Paph_LdyMacBeth said:


> ...... I'm worried about Eric. Doesn't look like he's been on, has he? Hopefully, he's just without power...though what does a busy bee like him do all cooped up!


He's been on How's the weather thread. Chances are he's not cooped up, he's probably working his butt off! He posted before that he's a volunteer to help prep the city for this type of thing & helps at the shelters too! So my wishes are that he's getting some sleep!


----------



## Cheyenne (Oct 31, 2012)

Well, I was out of power for a day or so. The house was pretty cold when I got up. My orchid room was 49 degrees. Lucky the power came on later and heated back up. We got a lot of rain. Besides some trees down and some flooding it wasn't too bad. A lot of roads were closed so it was hard to get around. But in Maryland we got off easier than some surrounding states. Getting back to normal now. At least I got a lot of repotting done, didn't need power for that.


----------



## Leo_5313 (Oct 31, 2012)

I hope that everyone is safe and electricity will be restored soon.


----------



## ehanes7612 (Oct 31, 2012)

i have family in Atlantic Highlands who say its the worst they have ever seen (they are in their sixties) ..they watched from their house, as their harbor below disappeared , the rush of water taking the boats away....
met some New Yorkers yesterday in L.A., stranded , so they decided to fly to Seattle and check it out


----------



## NYEric (Nov 1, 2012)

Hurricane!? :rollhappy: driving in downtown manhattan is like deathrace 2000!! I have been working steadily, 4 hours sleep since sunday night. I got to go home this afternoon and i carried 4 gallons of water up 20 stories for my neighbor. We then went uptown to a friends to take showers and it was like nothing happened; people eating in outdoor cafes, riding bikes, jogging!!  Now i'm back working at the shelter. I'll try to post some photos tomorrow.


----------



## bullsie (Nov 1, 2012)

Seems at this point we may not have lost any of our dear ST friends - thankfully! 

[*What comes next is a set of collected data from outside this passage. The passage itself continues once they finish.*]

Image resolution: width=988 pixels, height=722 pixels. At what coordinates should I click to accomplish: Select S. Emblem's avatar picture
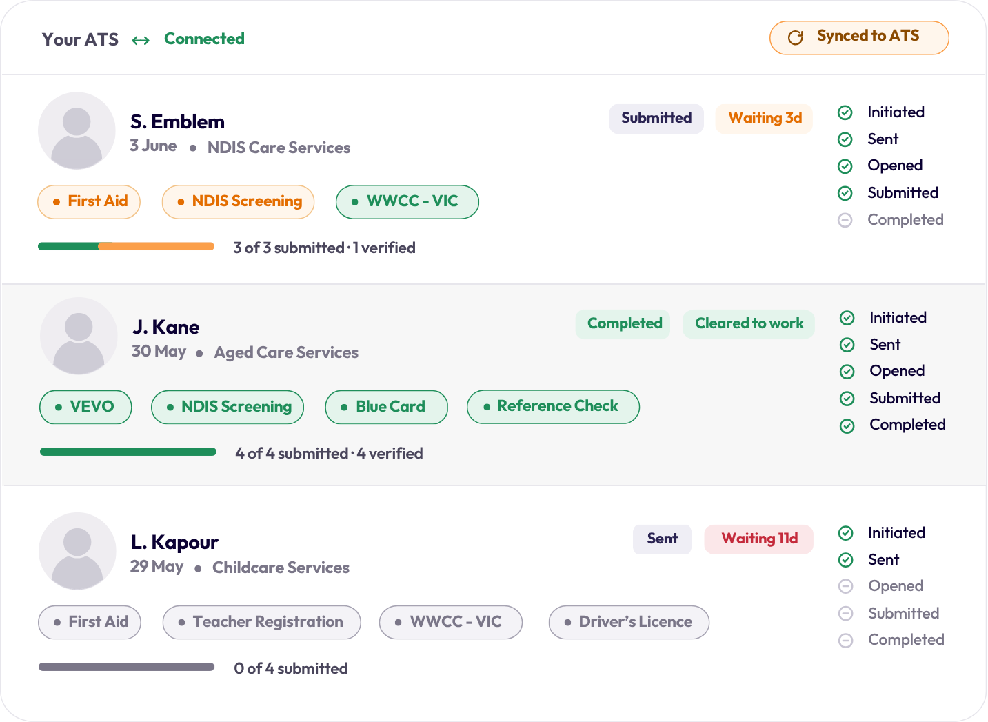click(77, 131)
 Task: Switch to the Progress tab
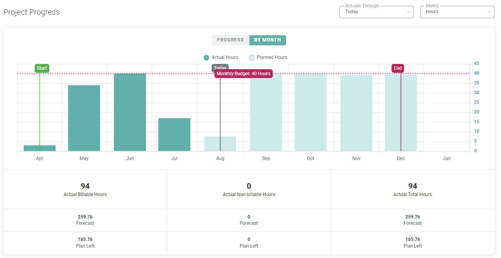230,40
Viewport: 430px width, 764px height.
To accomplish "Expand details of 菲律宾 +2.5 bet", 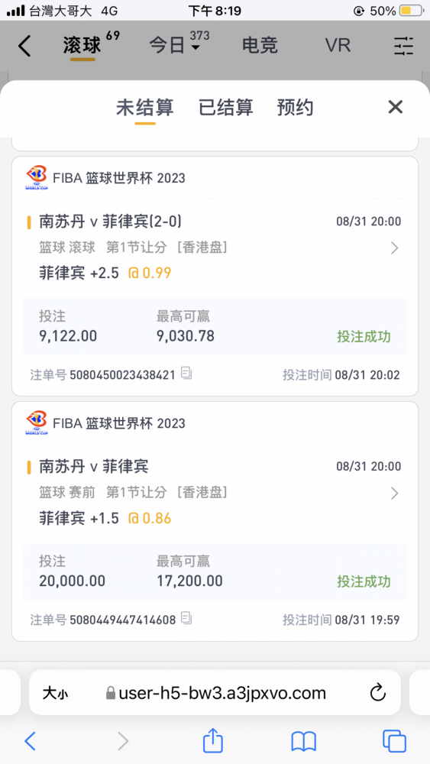I will (x=394, y=248).
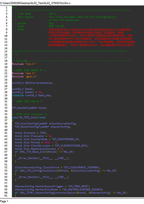Place cursor on the ADC1ConvertedValue declaration
Image resolution: width=144 pixels, height=204 pixels.
tap(33, 83)

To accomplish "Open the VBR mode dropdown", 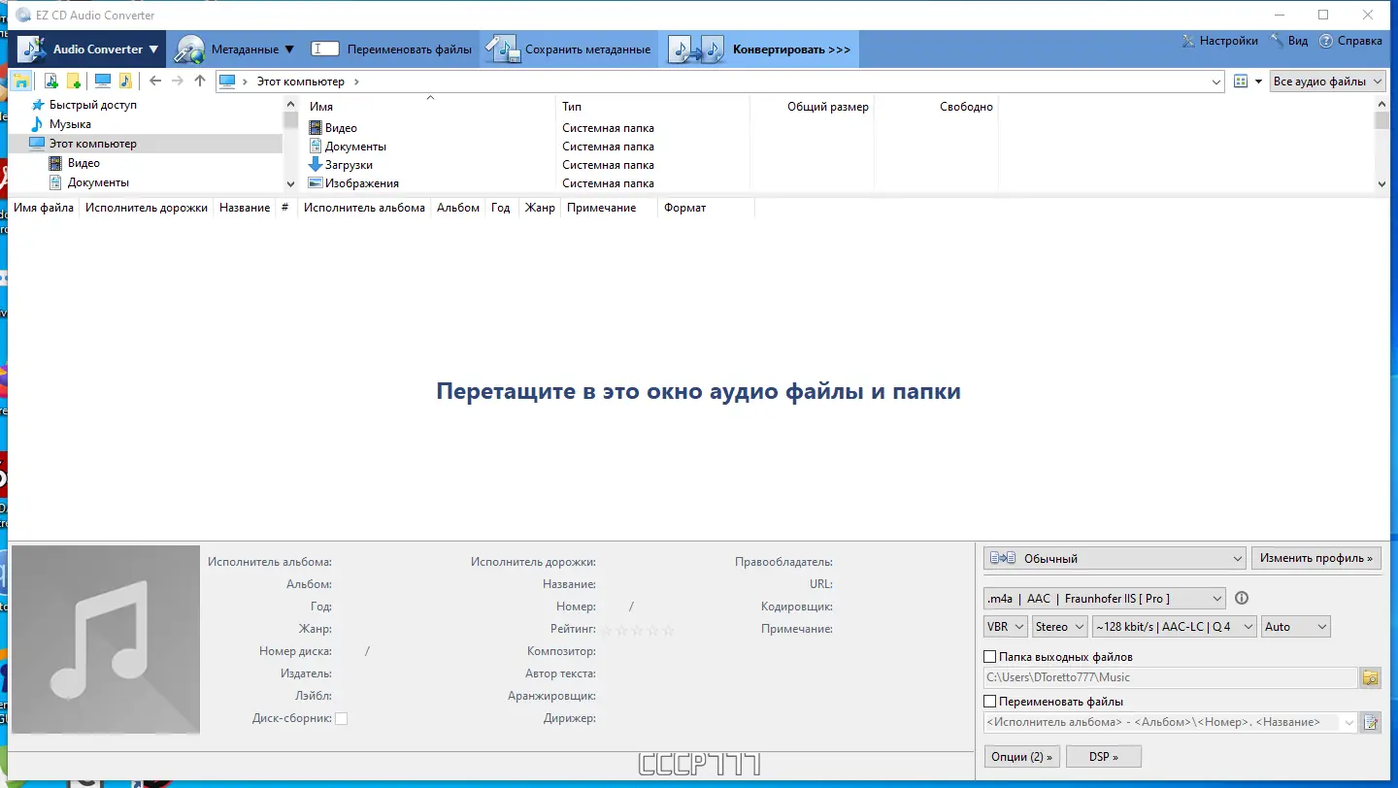I will [1005, 626].
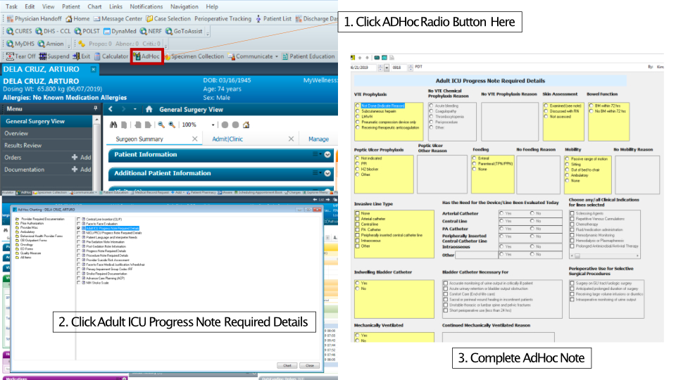
Task: Open the Patient menu
Action: coord(70,6)
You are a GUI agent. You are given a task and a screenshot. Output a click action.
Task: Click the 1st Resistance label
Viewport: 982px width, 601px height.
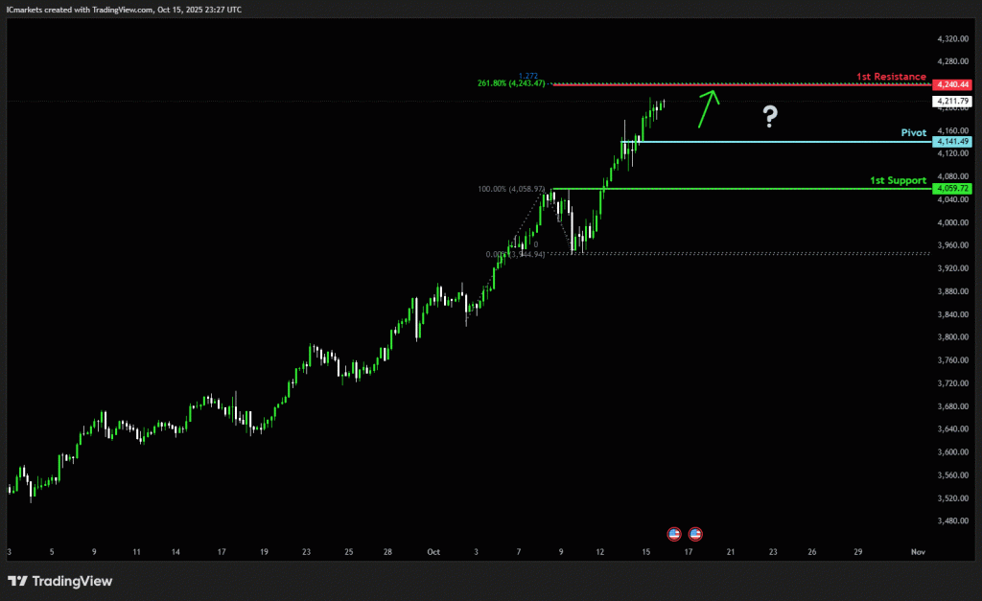891,76
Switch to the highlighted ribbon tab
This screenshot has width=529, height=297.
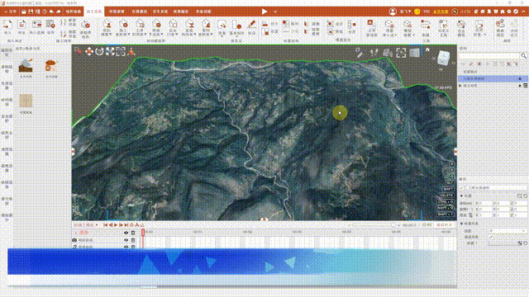click(93, 12)
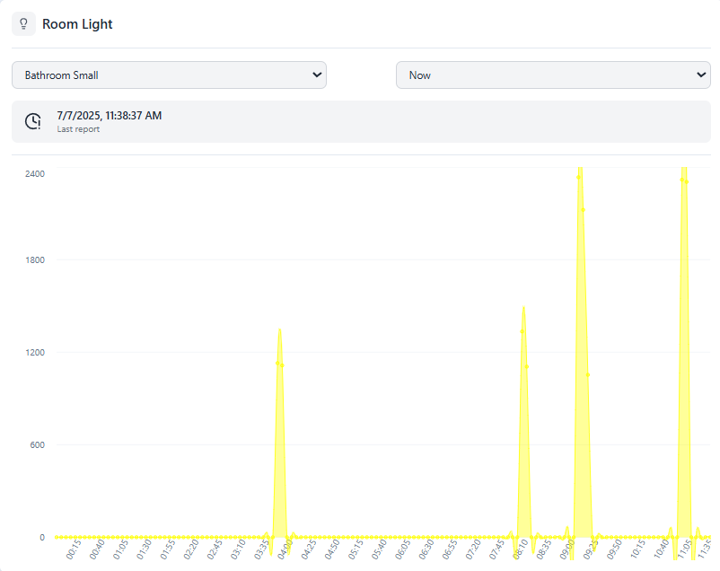Screen dimensions: 720x571
Task: Click the tall peak just after 09:00
Action: 580,171
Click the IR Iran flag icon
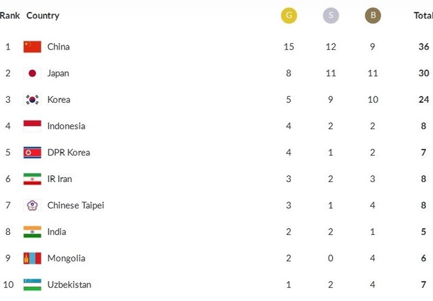 32,179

We had rain. Very intense, non stop hard rain, all day and all night and all day and.... The first morning the dogs wouldn't go out. By evening I shoved everyone out the door and they wouldn't leave the stoop. Second 'potty' run I put them out the back door and called them into the front door. The old girl found a dog box out back and holed up in it while I stood in the rain out front calling her and getting worried she didn't show up. Finally went looking for her and found her in the old box. Sheep ran out and ran back in just as fast. Had to put Kramer the alpaca in with the weanling lambs - all he wanted to do was stand outside and look cross. I didn't even let Granny the llama and her buddy Tipsy the nuclear disaster sheep out. No use letting them get wet and Tipsy could get chilled and her blanket soaked. Horses and chickens kept in and guinea fowl flew out every morning and doors opened enough they could come in in evening, crazy birds. 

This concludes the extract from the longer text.